Exercise goal –
Go through the material under this sentence. Return every line holding "poupée".

Records for the exercise –
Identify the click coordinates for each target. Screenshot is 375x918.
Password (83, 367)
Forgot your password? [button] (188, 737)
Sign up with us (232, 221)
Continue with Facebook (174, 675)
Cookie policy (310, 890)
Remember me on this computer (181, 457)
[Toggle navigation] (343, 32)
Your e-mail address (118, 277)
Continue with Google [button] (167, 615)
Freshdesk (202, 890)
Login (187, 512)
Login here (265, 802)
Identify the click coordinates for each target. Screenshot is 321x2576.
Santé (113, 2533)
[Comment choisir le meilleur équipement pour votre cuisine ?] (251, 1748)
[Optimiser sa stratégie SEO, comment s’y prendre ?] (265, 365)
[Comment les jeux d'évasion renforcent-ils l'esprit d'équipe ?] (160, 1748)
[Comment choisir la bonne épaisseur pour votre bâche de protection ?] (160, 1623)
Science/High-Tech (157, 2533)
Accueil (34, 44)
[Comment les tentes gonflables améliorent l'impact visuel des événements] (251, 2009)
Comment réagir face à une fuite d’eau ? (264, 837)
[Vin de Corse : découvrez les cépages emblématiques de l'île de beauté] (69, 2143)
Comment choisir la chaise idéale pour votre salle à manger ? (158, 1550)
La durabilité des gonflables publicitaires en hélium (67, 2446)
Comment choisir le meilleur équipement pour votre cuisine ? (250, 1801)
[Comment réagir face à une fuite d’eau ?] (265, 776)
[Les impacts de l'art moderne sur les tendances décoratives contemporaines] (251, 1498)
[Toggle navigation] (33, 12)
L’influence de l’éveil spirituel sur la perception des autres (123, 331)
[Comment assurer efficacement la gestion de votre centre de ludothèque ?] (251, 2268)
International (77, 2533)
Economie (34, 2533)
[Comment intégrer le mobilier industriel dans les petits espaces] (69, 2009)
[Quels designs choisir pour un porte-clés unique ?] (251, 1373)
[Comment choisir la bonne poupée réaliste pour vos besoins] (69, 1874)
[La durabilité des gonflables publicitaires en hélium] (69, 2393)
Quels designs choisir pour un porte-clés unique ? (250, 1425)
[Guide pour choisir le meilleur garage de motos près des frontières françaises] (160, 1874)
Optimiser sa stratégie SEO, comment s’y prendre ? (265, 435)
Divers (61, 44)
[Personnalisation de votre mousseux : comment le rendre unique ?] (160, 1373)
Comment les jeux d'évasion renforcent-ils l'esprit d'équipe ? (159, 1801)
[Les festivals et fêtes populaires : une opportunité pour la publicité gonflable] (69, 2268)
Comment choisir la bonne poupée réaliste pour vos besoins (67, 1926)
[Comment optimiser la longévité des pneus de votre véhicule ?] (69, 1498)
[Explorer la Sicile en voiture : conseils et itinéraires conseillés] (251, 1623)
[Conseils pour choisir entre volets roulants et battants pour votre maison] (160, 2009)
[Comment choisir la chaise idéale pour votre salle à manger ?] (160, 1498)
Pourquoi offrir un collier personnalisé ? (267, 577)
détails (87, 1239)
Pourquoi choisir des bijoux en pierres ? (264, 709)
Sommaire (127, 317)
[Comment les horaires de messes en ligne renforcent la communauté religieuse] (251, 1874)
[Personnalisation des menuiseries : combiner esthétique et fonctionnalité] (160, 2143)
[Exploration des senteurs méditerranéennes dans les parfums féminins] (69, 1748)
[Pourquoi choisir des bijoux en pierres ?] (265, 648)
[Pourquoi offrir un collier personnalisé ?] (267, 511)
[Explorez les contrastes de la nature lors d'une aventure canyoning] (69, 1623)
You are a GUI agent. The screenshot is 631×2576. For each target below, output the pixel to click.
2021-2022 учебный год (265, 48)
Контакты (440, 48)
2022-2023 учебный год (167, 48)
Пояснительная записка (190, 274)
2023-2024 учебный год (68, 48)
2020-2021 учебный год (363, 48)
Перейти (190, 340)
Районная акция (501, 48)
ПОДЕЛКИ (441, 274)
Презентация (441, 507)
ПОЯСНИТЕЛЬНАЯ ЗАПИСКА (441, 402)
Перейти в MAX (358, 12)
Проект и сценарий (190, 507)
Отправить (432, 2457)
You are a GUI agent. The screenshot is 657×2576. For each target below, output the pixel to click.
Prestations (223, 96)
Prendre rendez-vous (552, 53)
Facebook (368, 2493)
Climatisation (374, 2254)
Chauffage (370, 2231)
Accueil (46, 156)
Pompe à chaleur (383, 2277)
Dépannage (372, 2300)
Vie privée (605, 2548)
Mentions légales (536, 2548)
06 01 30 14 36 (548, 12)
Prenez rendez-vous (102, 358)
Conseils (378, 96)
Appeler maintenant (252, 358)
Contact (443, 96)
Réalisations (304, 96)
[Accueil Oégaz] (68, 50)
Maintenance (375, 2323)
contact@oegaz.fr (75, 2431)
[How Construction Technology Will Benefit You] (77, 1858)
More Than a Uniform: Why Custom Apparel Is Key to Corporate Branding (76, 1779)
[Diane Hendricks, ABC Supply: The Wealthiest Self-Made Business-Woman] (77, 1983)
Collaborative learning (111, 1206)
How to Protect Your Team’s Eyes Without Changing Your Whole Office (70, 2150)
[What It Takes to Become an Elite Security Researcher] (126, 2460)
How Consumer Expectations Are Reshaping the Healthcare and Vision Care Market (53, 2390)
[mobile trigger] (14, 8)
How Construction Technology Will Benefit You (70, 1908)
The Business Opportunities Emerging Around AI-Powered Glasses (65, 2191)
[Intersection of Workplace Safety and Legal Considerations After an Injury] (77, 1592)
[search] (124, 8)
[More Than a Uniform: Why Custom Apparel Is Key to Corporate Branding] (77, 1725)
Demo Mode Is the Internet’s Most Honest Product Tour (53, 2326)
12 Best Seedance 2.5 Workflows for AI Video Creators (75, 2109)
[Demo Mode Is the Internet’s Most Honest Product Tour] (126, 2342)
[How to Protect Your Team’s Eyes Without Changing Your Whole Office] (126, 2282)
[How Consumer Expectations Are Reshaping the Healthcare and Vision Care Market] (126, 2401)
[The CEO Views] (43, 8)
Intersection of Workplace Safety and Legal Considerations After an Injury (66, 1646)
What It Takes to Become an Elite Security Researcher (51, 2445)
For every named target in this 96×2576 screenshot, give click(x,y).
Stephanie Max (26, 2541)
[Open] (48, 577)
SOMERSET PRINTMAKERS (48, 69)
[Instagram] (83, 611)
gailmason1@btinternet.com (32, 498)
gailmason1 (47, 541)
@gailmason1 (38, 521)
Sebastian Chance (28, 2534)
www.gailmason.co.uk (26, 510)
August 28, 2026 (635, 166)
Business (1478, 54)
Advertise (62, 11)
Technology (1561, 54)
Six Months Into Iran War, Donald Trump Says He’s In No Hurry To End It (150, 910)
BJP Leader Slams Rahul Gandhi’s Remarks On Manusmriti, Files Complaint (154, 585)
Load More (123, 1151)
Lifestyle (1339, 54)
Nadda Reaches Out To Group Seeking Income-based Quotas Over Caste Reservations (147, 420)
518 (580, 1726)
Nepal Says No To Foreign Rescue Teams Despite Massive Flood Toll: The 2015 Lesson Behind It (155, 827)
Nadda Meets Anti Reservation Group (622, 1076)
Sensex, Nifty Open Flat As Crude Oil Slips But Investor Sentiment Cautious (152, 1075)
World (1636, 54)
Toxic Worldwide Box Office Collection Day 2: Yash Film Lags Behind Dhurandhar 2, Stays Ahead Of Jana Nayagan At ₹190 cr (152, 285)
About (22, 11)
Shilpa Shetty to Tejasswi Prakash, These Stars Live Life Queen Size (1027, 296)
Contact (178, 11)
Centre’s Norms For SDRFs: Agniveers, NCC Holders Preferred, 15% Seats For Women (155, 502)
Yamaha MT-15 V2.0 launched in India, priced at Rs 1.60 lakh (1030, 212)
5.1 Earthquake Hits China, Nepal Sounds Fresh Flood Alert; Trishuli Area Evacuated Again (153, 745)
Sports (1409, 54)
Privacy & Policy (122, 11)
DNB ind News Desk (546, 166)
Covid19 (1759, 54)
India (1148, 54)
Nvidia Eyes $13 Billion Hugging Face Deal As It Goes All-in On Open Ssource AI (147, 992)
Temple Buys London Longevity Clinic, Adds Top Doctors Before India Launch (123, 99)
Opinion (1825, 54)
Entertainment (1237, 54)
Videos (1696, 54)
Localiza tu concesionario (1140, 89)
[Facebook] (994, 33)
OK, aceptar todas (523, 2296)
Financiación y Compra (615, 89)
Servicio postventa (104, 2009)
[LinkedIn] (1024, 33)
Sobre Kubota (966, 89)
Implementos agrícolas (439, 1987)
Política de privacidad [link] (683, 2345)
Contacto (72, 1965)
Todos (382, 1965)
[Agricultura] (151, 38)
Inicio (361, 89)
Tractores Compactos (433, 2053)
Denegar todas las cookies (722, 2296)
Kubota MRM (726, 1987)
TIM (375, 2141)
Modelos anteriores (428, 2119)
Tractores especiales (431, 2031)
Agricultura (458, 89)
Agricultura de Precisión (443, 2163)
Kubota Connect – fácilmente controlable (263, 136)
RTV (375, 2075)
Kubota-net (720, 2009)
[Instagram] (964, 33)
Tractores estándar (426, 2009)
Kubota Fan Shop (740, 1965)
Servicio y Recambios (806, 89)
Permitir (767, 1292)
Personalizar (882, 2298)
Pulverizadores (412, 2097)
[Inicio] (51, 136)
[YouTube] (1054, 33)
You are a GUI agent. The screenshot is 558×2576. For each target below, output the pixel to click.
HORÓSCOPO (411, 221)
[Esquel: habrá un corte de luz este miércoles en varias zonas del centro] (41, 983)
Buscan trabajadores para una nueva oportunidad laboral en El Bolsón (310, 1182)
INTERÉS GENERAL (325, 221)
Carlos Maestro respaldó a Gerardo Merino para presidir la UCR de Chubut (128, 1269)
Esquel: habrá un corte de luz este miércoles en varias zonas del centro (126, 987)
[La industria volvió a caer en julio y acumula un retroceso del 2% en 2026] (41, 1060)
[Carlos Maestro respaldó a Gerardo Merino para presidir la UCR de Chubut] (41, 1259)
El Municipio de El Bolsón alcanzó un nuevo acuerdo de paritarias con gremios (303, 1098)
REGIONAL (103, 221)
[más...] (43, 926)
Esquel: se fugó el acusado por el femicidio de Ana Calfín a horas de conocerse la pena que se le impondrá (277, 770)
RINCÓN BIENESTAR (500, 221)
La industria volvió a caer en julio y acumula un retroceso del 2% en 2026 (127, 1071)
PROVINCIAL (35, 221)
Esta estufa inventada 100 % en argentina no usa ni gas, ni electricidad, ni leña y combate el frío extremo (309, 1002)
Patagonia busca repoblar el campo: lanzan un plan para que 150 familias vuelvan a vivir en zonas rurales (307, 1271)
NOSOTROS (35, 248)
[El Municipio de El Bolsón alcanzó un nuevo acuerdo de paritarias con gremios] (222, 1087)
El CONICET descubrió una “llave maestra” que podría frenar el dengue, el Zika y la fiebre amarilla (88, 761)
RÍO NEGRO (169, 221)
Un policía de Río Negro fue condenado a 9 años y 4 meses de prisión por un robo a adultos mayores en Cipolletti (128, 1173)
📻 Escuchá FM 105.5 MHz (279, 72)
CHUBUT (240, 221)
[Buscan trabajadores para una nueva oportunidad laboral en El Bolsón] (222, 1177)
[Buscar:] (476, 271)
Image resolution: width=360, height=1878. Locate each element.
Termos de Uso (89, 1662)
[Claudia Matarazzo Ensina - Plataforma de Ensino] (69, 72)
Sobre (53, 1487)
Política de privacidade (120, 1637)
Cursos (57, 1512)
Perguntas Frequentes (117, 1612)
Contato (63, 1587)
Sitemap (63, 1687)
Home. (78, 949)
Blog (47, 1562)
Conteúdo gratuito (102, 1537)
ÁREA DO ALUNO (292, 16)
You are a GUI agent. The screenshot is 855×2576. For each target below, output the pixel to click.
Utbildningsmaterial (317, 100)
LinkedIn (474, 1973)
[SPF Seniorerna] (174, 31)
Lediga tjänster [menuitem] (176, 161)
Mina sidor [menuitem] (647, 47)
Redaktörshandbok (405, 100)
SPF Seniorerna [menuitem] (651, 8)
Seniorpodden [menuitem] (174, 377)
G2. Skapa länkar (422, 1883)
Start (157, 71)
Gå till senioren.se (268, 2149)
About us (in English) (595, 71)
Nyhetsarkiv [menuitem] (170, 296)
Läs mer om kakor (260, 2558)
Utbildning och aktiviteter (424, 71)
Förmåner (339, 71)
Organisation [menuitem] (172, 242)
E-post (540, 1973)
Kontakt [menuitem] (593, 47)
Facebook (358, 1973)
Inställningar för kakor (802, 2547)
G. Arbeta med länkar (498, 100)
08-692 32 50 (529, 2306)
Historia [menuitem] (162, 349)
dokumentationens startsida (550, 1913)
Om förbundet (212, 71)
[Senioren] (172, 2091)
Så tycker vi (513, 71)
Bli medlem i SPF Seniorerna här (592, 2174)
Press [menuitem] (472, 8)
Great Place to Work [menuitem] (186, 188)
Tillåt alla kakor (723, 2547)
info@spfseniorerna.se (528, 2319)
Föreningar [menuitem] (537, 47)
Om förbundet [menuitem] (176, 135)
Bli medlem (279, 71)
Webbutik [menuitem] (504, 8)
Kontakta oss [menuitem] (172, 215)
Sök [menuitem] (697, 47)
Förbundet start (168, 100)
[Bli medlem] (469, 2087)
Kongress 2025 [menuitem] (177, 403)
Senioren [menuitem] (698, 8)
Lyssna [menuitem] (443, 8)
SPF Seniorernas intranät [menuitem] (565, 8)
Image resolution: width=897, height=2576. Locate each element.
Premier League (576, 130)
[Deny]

Solution –
[Comment choisir la bonne poupée réaliste pour vos besoins] (69, 1874)
Comment choisir la bonne poupée réaliste pour vos besoins (67, 1926)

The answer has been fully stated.